__Collected data__.
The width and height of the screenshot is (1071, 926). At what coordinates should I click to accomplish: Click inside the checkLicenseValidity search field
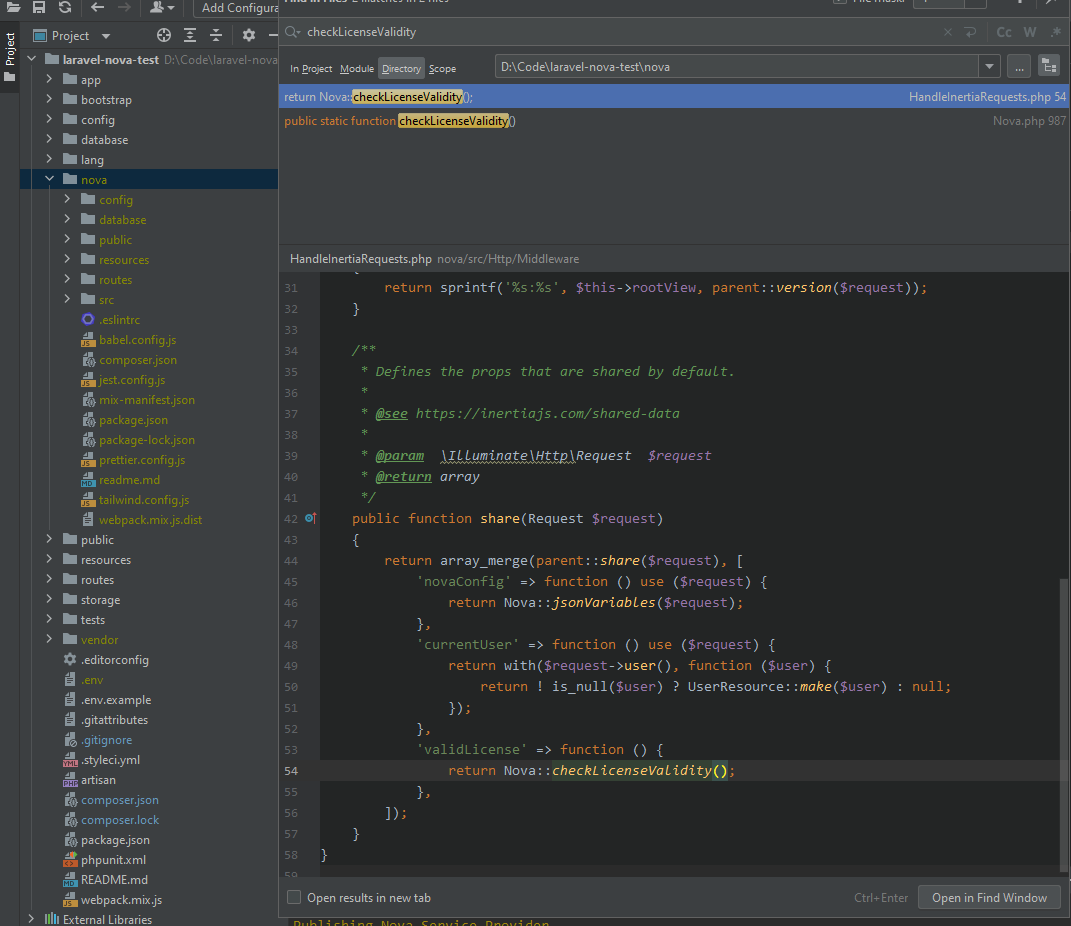coord(500,32)
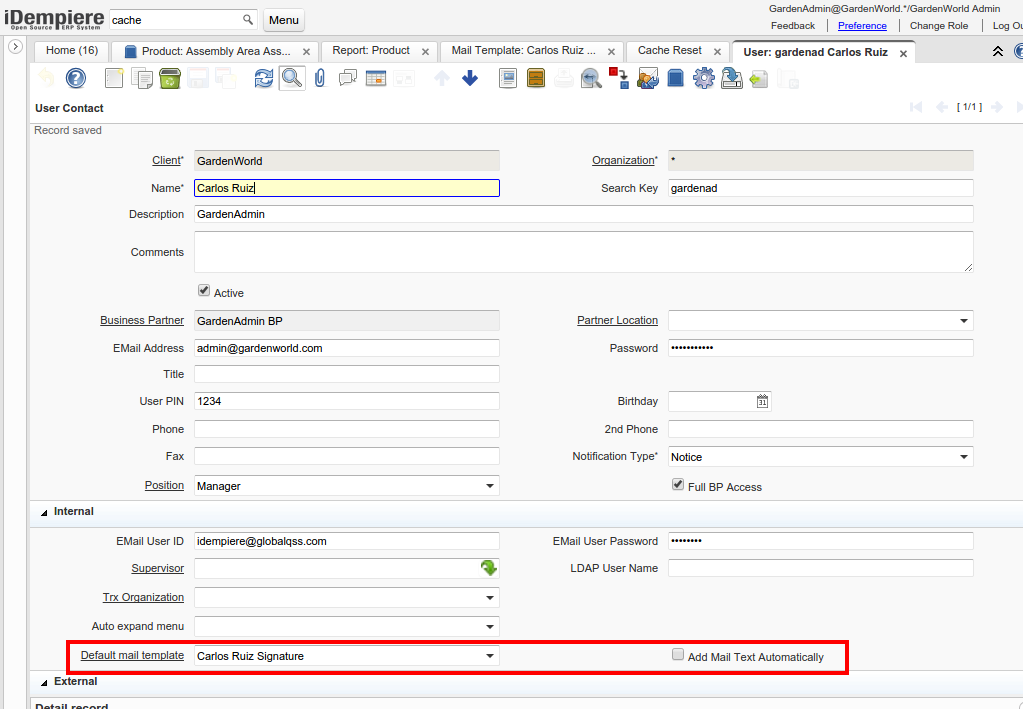The width and height of the screenshot is (1023, 709).
Task: Switch to the Cache Reset tab
Action: tap(669, 51)

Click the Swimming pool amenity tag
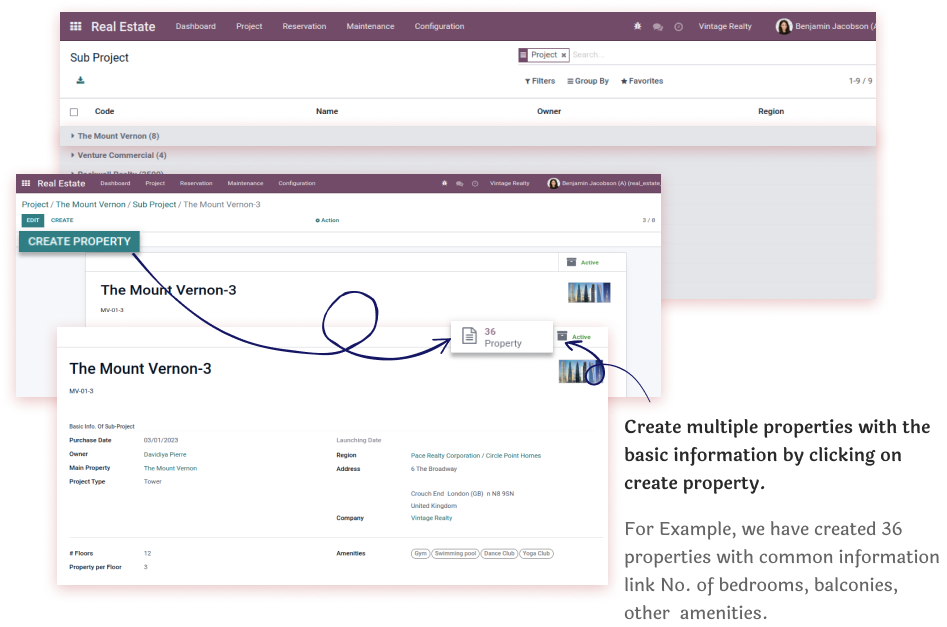455,553
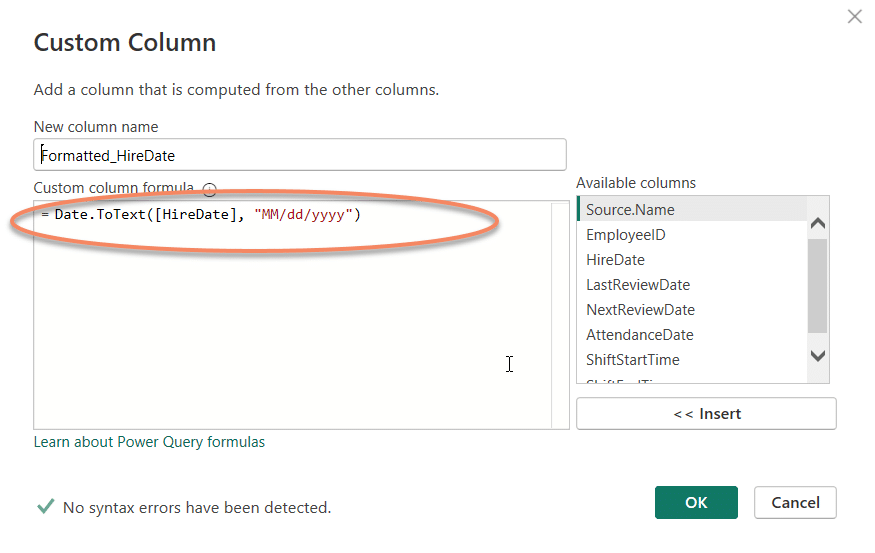Click the Cancel button
This screenshot has height=553, width=875.
(795, 503)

__Aim of the exercise__. Restate the data above word for word, so that the only difference is the missing pictures.

__Answer to the exercise__.
The width and height of the screenshot is (1071, 926). At what coordinates should I click to accomplish: Click inside the checkLicenseValidity search field
coord(500,32)
The width and height of the screenshot is (1023, 709).
Task: Switch to the Cache Reset tab
Action: tap(669, 51)

Click the Swimming pool amenity tag
455,553
Click the Cancel button
This screenshot has height=553, width=875.
(795, 503)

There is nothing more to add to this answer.